Frequently asked questions on pH


Editor's Picks

Matt Clarke answers some of the most frequently asked questions on pH.

What is pH?

The pH shows how acidic or alkaline water is, and is a measure of the amount of hydrogen and hydroxyl ions present in the water.

How does the pH scale work?

The pH scale extends from 0 to 14 with 0 being extremely acidic and 14 being extremely alkaline. A pH of 7 is neutral, that is, neither acidic nor alkaline.

The critical thing to remember about the pH scale is that it is logarithmic. This means there is a tenfold difference in each unit. A pH of 8 is 10 times more alkaline than a pH of 7, and a pH of 6 is 10 times more acidic than a pH of 7. So what appear to be small changes in the water chemistry to us are much larger in chemical terms and can have a dramatic effect upon the fish.

How can I measure pH?

You can buy a simple liquid or tablet test kit for 5-10, or a more accurate meter or computer for 50-200.

Test kits come in several forms designed for measuring high range pH (more than 7), low range pH (less than 7) and a broader pH range. Broad range kits are not very accurate and only provide a rough approximation. You can get special kits designed for use in saltwater.

Do some fish need water of a specific pH?

Those from acid waters, like the Amazon and forest pools in West Africa, are called acidophiles and prefer a pH below 7. Fish from alkaline waters, like marines or Malawian or Tanganyikan cichlids, are alkalophiles and prefer a pH over 7, preferably around 8. Both groups are intolerant of the wrong pH.

My tapwater is pH 8. Should I make the water softer and more acidic for my Neons?

While acidophilic fishes prefer soft, acidic conditions, if you live in a hard water area, your shop will probably have acclimatised them to hard, alkaline water. While some shops lower their pH, most keep their community fish in adjusted tapwater.

If you want to keep trickier fishes like Discus, Rams or certain anabantoids, it might be necessary to change the pH and hardness before buying fish. Always ask your retailer about their water when getting new stock for your tank.

If you want to breed fish from softwater areas, you'll need to reduce the pH and hardness to get them to spawn. There may be a link to the chemistry of the water and the number of healthy eggs or fry produced.

What makes pH go down?

The main reason for a drop in pH is carbon dioxide. This gas dissolves in water to form carbonic acid, which gives rise to the hydrogen ions that reduce pH. CO2 is produced by the respiration of plants, bacteria and fish.
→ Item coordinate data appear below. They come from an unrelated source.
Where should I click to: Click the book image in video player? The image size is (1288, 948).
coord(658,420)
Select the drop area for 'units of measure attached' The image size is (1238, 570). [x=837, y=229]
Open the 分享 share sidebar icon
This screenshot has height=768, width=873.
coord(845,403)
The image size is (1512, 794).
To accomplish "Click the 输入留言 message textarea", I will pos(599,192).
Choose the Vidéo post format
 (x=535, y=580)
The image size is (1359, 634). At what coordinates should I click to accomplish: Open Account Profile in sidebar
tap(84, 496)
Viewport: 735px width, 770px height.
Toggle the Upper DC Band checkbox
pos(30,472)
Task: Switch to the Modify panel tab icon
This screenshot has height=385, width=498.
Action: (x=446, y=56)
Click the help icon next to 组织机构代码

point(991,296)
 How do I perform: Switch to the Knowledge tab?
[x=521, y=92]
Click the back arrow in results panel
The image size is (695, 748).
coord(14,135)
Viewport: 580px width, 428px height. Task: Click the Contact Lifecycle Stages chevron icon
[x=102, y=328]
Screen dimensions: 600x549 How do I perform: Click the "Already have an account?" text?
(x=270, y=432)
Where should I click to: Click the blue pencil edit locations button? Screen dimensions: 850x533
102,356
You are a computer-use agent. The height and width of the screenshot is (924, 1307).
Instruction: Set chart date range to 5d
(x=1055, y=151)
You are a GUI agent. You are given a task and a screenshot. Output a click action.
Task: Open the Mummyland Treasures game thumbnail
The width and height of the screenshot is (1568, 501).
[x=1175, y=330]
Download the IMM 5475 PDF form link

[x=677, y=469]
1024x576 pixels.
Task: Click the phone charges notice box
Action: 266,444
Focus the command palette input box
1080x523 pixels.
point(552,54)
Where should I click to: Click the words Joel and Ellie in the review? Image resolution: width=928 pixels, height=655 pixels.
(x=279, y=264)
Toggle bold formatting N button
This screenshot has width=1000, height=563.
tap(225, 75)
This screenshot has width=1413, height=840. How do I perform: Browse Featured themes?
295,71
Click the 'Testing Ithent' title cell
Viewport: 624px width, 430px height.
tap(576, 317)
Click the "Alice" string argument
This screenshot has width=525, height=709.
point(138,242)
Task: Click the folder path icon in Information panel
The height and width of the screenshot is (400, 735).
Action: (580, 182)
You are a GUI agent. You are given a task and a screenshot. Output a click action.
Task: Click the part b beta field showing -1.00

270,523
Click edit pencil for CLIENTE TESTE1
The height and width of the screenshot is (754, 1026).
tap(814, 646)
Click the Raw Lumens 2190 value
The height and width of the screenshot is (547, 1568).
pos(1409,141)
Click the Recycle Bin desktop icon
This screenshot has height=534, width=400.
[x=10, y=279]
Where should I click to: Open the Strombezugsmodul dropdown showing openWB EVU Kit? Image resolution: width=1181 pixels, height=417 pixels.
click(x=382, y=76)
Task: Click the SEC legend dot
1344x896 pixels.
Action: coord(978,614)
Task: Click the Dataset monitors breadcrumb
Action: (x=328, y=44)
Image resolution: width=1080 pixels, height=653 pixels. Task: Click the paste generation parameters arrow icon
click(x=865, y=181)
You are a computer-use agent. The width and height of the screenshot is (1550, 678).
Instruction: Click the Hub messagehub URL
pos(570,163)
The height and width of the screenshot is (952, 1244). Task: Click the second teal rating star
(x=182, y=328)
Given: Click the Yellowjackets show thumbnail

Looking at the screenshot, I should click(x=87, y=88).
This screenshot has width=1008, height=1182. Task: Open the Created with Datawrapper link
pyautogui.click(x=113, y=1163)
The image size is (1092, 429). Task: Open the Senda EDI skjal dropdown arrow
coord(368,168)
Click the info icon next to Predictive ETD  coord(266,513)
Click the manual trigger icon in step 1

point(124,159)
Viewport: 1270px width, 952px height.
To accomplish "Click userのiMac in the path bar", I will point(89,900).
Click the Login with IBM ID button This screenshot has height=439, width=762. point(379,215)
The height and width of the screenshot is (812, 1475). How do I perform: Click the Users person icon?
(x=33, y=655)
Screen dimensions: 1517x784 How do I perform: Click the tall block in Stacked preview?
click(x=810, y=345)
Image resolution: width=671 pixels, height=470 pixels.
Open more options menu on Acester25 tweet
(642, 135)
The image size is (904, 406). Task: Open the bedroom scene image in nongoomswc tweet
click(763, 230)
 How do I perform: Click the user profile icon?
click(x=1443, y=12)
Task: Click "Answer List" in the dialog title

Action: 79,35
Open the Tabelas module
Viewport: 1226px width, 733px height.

Other processes can also contribute to a drop in pH, including nitrification, methane fermentation and sulphide oxidation.

This means that if you have lots of fish, lots of plants, or a dirty substrate or clogged undergravel filter, you are most at risk of pH drops. The water that leaves some denitrators can also be very acidic.

What makes pH go up?

Many rocks and gravels sold for use in the tropical freshwater tank contain minerals that increase the pH and hardness. If you don't want the pH to increase, ask your dealer for inert substrates and decor.

Untreated concrete around a pond can increase the pH to dangerous levels, often leading to the loss of fish. Always treat nearby concrete with a pond-sealant paint such as G4.

Photosynthesis can also increase pH. If the tank or pond gets lots of sunlight and contains loads of plants or algae, the pH can get very high in the day.

What is the best way to increase my pH?

If you have soft, acidic tapwater and you wish to keep fish that like hard, alkaline water, the best way to increase the pH and hardness is to use aragonite. This is a calcium-rich mineral and boosts and maintains a high pH and hardness. Unlike coral sand, coral gravel or dolomite chips, aragonite starts to dissolve at a pH of about 7.8 rather than about 8.

Why can't I reduce my pH?

It is difficult to reduce the pH of your water if the KH (carbonate hardness) is too high. The KH provides a buffer to acids and prevents them from decreasing the pH. Some carbonate hardness is important, otherwise the pH will drop as acids are produced in the tank.

Should I add a chemical pH increaser or reducer to the tank to adjust my pH?

Adding liquid or powdered products to increase or decrease pH is rarely a permanent solution. The majority of aquaria have a fairly high KH which provides a buffer to acids, for example.

Adding these products could cause potentially stressful fluctuations in pH. I avoid using them where possible. I would recommend avoiding them unless you really know what effect they are having.

What is the safest way to reduce my pH?

Because a high KH reduces your chances of keeping the pH down, start off with RO water which has a low mineral content. Add a pH-reducing acid, such as API's pH Down, until you reach the desired mark. Replenish hardness with a mineral supplement.

I'm adding CO2 for my plants but it affects my pH. Why?

Carbon dioxide forms carbonic acid when added to water, which reduces the pH. Plants take in CO2 in the day to produce oxygen, but at night the process is reversed. This means that the pH can get very low in the morning and rise during the day. Turn off your CO2 supply at night and add an airstone if the pH drops too low.